Yoğurda sahip çıkarlar, Cacığa da…
Döner de bizim diyorlar, baklavaya da…
Şimdi de adı üstünde hünkârbeğendi.
Ona da bizim diyorlarmış.
Derler.
Adamlar Ege'de sahipsiz kaya parçalarına göz göre göre el koymadılar mı?
Bir şey yapabildik mi?
Adaların silahsızlandırılması konusu var bir de…
Ne yapabildik?
“Lozan Barış Antlaşması, 12. madde kapsamında, 1914 tarihli Londra Büyükelçiliği Konferansı Kararı'nın kurduğu düzeni teyit ediyor ve devam etmeyi sürdürüyor.
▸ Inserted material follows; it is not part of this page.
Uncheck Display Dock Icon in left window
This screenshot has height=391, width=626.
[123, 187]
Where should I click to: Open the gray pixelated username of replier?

Londra Büyükelçiliği Konferansı Kararı'nın önemi arz eden yanı, Yunanistan'a devredilen adaların askeri bir amaçla kullanılamayacağı veya askeri müstahkem hale getirilemeyeceği hükmüdür.”
85 milyonluk Türkiye'nin bütün itirazlarına rağmen 10 milyonluk Yunanistan geri adım atıyor mu?
Kardak borcundan bile daha derin bir durum söz konusu Ege'de…
Ege Denizi'nde Yunanistan'a kalan adaların silahlandırılması savaş nedeni…
Cacığa sahip olmuşlar, adı üstünde hünkârbeğendiye bizim demişler ne önemi var bu durumda.
Adamlar, bütün bir Ege'yi ele geçirmek üzereler.
Mavi Vatan elden gidiyor yani…
Yunanistan, Lozan'da kıta sahanlığını 3 mil olarak elde etmişti.
Ancak 1936'da tek fark olarak 6 mil çıkmış.
O günün şartları pek seslenmedi.
Şimdi 12 mil çıkarma planı içinde…
Bu gerçekleşirse Türkiye'nin Ege Denizi'ndeki hakimiyeti yüzde 10'lara düşecek.
Silahlanmanın yasaklanması adaların silahlandırılması, sahipsiz kaya parçalarının Yunanistan tarafından ele geçirilmesinin altında 12 milyon hesapları var.
Hünkârbeğendiyi sahiplenmelerine ses çıkardığımız kadar Mavi Vatan için ses çıkarsak, Yunanlılar bir milim öteye geçemez ama neden sesimizde içimizde?
mesele buraya gelebilir.
Neden sessiziz?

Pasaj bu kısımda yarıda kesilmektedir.